Implementing the TextRank algorithm in pure JavaScript for text summarization.
TextRank, an unsupervised graph-based ranking algorithm, is adept at condensing text. This implementation draws inspiration from Google's PageRank, applying it to a graph composed of sentences as nodes, each weighted by saliency. Edges represent sentence similarities, forming the basis for the ranking process.
This implementation offers flexibility through four key parameters:
- encoding: Choose between two sentence considerations: "as_it_is" or "bag_of_words".
- distance: Four distance metrics available: "jaccard", "custom", "dice_coefficient", and "overlap".
- alfa: A pivotal factor in the PageRank algorithm, influencing ranking computation. (The so-called dumping factor)

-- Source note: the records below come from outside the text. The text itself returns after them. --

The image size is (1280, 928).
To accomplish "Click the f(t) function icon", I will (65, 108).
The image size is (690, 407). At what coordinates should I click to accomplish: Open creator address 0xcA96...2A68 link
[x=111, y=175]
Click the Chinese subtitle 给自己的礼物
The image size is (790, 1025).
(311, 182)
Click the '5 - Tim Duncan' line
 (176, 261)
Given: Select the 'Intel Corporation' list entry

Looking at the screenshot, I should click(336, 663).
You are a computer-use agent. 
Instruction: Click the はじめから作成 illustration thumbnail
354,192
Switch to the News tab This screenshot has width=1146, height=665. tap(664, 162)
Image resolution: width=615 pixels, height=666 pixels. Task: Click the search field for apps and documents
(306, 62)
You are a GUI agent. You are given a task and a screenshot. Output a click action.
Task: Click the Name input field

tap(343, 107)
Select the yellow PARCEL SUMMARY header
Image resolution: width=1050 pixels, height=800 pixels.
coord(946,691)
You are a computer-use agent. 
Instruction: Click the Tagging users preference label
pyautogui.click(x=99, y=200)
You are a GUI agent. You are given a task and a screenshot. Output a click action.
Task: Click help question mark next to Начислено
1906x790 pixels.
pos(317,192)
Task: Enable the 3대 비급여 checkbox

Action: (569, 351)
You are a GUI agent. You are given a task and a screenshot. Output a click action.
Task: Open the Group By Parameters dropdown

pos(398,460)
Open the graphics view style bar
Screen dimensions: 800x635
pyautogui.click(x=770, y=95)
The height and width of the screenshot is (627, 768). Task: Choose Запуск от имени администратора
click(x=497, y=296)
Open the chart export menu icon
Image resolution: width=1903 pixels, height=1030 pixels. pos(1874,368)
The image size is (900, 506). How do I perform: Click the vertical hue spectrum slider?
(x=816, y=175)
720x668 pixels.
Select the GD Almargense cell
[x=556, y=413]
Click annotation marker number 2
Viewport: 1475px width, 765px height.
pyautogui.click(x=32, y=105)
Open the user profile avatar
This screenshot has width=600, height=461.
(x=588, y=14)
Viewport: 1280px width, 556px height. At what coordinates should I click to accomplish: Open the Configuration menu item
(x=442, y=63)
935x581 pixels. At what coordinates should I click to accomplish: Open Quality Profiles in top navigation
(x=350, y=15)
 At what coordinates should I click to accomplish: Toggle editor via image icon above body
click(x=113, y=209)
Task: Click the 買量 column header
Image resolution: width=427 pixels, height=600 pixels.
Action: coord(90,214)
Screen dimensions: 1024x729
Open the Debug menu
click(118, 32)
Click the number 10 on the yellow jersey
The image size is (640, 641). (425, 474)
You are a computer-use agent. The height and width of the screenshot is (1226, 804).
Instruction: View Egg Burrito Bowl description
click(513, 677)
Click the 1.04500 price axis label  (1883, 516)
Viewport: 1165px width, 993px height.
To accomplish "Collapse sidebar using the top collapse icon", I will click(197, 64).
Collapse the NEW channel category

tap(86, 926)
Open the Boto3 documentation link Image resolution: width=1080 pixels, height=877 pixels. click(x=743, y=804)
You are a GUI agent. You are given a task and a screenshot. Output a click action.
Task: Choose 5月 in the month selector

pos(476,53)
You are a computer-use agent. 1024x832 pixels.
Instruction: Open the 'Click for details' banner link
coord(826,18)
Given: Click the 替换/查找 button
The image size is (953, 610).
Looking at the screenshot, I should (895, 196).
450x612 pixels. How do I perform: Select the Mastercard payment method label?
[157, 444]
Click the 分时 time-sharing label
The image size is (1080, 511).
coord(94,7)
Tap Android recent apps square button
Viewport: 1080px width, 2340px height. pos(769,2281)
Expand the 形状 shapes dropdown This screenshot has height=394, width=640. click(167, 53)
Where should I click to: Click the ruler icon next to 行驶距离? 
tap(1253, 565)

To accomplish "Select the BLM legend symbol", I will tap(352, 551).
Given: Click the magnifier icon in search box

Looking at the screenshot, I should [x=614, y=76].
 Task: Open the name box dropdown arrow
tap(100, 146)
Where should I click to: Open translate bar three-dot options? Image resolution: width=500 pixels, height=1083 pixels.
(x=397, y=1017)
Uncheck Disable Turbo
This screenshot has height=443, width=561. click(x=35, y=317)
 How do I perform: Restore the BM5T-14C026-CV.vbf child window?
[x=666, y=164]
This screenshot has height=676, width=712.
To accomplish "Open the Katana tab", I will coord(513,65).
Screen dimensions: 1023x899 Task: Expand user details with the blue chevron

- pr_iterations: Control the number of PageRank iterations for precision.
Additionally, you can determine the number of top-sentences to extract by providing a function to the summarize()
method. For instance:
tr.summarize(sentences => Math.floor(sentences.length * 0.1));
Available also in ./index.js
const TextRank = require('./TextRank');
const encodings = [
'bag_of_word',
'as_they_are'
]
const distances = [
'jaccard',
'custom',
'overlap',
'dice_coefficient'
]
const tr = new TextRank({
encoding: encodings[0],
distance: distances[0],
alfa: 0.85,
pr_iteration : 100
});
tr.load('./test.txt');
const summary = tr.summarize();
console.log(summary);